A trial scheduled for September will determine whether the family and its buddies owe a huge tax bill. The last time prosecutors went after the Wildensteins, several years ago, they demanded €866m – €616m in back taxes and a €250m fine, plus a prison sentence for Gaye. The consequences could do more than just bring down the family’s artistic empire. The case has provided an extraordinary view of how the rich use the art market to evade taxes, and sometimes worse. Agents who raided Wildenstein’s vaults found artwork that had long been reported missing, prompting speculation that the family may have owned artwork looted or stolen by the Nazis, and prompted a number of other lawsuits against the family in recent years. Prosecutors allege that the financial distortions saved the family hundreds of millions of dollars, but their treatment of Sylvia could cost them much more – and potentially lead to the disintegration of their dynasty.
with a purpose To prove that Alec and Jay misled Sylvia about her husband’s property, Dumont-Peggy first needed to find out what assets they had reported.
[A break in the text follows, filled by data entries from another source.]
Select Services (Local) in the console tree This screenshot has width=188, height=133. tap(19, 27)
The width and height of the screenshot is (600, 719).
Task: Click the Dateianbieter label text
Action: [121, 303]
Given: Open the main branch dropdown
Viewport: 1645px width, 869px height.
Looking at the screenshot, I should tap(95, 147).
But because Sylvia gave away her inheritance, she didn’t even have the right to obtain that information. “Every check, every bank statement, every stock item in the estate, every document relating to Daniel Wildenstein’s succession is in Jay and Alec’s hands,” Dumont-Peggy says, and they had no intention of handing it over.
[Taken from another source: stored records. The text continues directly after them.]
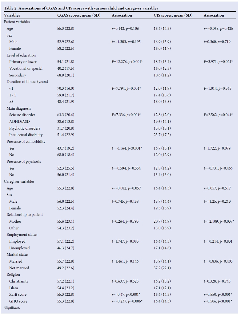Click the GHQ score row label
This screenshot has width=241, height=316.
tap(18, 301)
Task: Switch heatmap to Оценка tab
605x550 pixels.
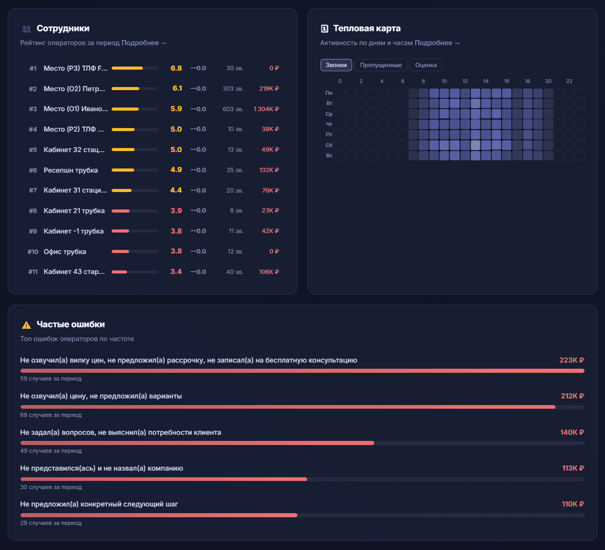Action: coord(425,65)
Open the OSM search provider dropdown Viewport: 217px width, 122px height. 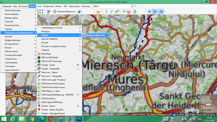pyautogui.click(x=96, y=6)
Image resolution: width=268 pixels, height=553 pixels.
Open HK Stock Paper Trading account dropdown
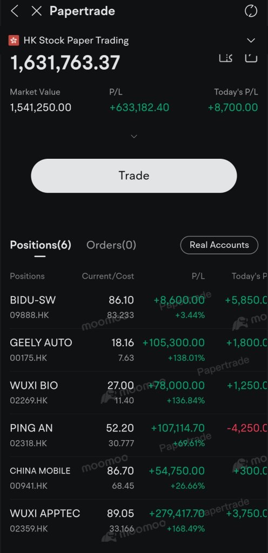(x=251, y=41)
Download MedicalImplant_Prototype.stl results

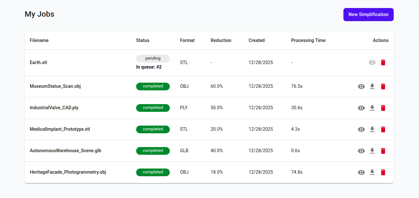tap(372, 129)
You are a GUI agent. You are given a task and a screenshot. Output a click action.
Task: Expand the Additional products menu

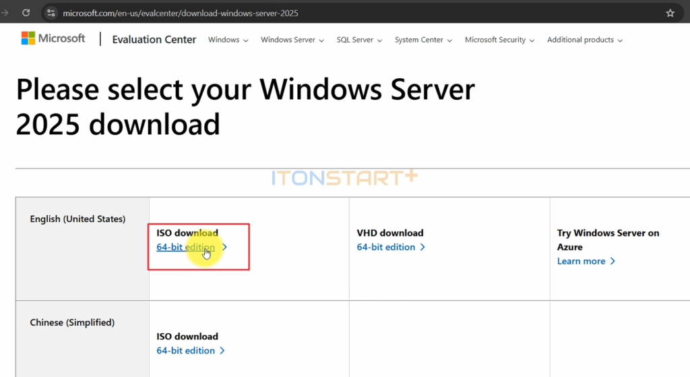coord(584,40)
Dumont-Peggy’s first step was to ask the court to annul the agreement Sylvia had signed to give up her inheritance. Only then can she access details about Daniel’s estate. Fortunately, she had a compelling precedent to bring to the judge. Sylvia wasn’t the first wife the Wildensteins had tried to cut short by invoking poverty: Alec’s first wife, Jocelyn Wildenstein, was similarly stripped of the family fortune during their 1999 divorce, with Alec claiming he was his father’s unpaid personal assistant. . Documents unearthed in court in New York – where the couple primarily live – value the family’s art collection at nearly $10 billion. The judge in the case said Alec’s income statement “insults the court’s intelligence”; He settled for $3.8 billion, which would be the largest divorce settlement in New York history. (Jocelyn denies that the settlement amounted to $3.8 billion, but admits it was “massive.”)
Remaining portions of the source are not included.